**Work to complete**
(A) List every member of the team named in the profile of curler Zang Jialiang, along with the position each one holds.
(B) According to the curler profile, where and in what year did China win gold at the Asian Winter Games?
(C) Please copy the curler profile word for word from "Curling career" to "2 (2010, 2014)".

- Born: January 12, 1988 (age 38) Harbin, Heilongjiang

Team
- Curling club: Harbin CC, Harbin, Heilongjiang, CHN
- Skip: Liu Rui
- Third: Xu Xiaoming
- Second: Ba Dexin
- Lead: Zang Jialiang
- Alternate: Zou Qiang

Curling career
- World Championship appearances: 8 (2008, 2009, 2010, 2012, 2013, 2014, 2015, 2017)
- Pacific-Asia Championship appearances: 11 (2006, 2007, 2008, 2009, 2010, 2011, 2012, 2013, 2014, 2015, 2016)
- Olympic appearances: 2 (2010, 2014)

Medal record
Men's curling
Representing China
Pacific-Asia Championships
| Gold medal – first place | 2007 Beijing |  |
| Gold medal – first place | 2008 Naseby |  |
| Gold medal – first place | 2009 Karuizawa |  |
| Gold medal – first place | 2010 Uieseong |  |
| Gold medal – first place | 2011 Nanjing |  |
| Gold medal – first place | 2012 Naseby |  |
| Gold medal – first place | 2013 Shanghai |  |
| Gold medal – first place | 2014 Karuizawa |  |
| Silver medal – second place | 2016 Uiseong |  |
| Bronze medal – third place | 2006 Tokyo |  |
| Bronze medal – third place | 2015 Almaty |  |
Asian Winter Games
| Gold medal – first place | 2017 Sapporo |  |

= Zang Jialiang =

Chinese curler

Zang Jialiang (臧嘉亮 (Zāng Jiāliàng); born January 12, 1988, in Harbin, Heilongjiang) is a Chinese curler who trains in Harbin.

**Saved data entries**

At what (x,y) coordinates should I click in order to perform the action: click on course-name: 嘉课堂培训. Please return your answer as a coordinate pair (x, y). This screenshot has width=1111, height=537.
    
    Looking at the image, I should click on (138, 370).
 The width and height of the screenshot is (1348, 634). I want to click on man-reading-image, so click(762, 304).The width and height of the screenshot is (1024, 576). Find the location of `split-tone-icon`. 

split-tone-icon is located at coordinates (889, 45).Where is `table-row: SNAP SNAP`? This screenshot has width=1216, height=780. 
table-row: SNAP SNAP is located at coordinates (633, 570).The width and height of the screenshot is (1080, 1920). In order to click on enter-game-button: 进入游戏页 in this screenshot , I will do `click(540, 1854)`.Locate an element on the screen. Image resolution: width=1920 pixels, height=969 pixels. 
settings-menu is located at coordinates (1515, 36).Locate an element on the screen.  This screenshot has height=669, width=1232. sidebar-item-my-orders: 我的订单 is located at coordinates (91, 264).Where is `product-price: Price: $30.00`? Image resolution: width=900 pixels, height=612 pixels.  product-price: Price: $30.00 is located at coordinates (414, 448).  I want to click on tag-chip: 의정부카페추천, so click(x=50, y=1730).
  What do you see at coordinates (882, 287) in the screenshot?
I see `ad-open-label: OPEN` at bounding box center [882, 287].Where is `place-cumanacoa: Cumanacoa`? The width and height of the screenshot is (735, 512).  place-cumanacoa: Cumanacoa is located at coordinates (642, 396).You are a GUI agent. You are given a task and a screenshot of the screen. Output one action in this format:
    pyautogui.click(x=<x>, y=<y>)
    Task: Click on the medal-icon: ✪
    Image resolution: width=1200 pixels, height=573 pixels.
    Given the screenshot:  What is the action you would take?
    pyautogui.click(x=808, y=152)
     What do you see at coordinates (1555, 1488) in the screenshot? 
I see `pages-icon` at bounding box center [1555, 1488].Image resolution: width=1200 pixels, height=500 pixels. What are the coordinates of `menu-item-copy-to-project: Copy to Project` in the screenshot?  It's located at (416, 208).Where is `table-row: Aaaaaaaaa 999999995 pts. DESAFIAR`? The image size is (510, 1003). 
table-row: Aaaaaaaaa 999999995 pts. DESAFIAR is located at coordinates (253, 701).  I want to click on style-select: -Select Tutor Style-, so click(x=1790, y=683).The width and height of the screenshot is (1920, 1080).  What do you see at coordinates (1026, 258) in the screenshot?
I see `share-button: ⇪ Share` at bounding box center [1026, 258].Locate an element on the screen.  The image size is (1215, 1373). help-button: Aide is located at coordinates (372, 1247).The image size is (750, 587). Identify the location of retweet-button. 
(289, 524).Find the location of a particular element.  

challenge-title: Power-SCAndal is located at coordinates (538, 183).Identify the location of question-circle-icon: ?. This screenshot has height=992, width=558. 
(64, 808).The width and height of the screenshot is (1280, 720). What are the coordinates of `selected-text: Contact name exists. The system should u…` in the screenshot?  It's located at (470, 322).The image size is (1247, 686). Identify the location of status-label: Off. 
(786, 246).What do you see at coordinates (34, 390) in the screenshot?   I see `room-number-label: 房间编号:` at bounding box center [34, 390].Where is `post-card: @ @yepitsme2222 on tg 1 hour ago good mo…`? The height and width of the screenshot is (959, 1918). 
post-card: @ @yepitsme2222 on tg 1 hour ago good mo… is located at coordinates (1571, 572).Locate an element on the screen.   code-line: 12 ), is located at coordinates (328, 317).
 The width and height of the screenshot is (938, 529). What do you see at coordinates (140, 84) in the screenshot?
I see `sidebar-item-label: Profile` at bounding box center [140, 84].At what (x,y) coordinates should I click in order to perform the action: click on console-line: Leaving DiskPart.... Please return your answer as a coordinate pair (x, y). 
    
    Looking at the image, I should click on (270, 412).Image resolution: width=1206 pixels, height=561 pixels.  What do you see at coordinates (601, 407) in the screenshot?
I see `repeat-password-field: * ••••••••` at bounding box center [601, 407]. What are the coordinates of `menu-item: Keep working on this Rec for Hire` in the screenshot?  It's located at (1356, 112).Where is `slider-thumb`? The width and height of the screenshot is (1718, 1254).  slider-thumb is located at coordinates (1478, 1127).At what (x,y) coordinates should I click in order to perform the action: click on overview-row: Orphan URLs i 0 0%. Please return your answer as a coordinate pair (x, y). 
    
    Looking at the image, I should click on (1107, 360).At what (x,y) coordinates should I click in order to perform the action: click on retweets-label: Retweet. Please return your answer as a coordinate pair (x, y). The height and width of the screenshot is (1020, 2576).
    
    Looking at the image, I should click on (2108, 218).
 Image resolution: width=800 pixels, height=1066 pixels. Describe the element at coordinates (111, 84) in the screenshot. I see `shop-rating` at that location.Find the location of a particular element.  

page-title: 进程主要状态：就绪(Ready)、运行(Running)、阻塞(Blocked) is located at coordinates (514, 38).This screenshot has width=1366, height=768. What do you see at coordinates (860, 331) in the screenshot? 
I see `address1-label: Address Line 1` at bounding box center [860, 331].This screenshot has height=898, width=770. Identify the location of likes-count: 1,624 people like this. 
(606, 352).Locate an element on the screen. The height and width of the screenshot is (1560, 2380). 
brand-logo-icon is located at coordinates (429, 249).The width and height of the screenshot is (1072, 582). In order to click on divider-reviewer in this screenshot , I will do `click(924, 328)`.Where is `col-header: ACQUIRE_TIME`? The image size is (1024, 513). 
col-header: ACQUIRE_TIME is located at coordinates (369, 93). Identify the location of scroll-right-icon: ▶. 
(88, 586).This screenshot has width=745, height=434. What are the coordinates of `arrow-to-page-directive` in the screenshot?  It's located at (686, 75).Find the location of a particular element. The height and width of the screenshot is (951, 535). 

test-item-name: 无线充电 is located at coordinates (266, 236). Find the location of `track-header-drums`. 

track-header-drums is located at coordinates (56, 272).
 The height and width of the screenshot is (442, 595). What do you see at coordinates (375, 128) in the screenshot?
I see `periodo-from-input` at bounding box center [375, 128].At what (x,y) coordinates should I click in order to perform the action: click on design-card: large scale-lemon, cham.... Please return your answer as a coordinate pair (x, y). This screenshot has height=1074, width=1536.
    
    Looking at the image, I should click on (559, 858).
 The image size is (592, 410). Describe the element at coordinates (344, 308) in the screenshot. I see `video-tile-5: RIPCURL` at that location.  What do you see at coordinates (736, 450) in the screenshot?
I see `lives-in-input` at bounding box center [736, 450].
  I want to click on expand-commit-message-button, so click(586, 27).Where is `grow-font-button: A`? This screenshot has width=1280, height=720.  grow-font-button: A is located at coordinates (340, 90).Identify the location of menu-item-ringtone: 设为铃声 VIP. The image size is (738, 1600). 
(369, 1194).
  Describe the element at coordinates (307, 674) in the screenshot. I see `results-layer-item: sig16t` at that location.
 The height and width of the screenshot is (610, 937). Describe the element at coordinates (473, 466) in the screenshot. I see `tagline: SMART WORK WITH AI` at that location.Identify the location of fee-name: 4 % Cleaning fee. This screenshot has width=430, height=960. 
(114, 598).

**Task-by-task solutions**
(A)
Skip: Liu Rui
Third: Xu Xiaoming
Second: Ba Dexin
Lead: Zang Jialiang
Alternate: Zou Qiang

(B) In Sapporo in 2017.

(C)
Curling career
- World Championship appearances: 8 (2008, 2009, 2010, 2012, 2013, 2014, 2015, 2017)
- Pacific-Asia Championship appearances: 11 (2006, 2007, 2008, 2009, 2010, 2011, 2012, 2013, 2014, 2015, 2016)
- Olympic appearances: 2 (2010, 2014)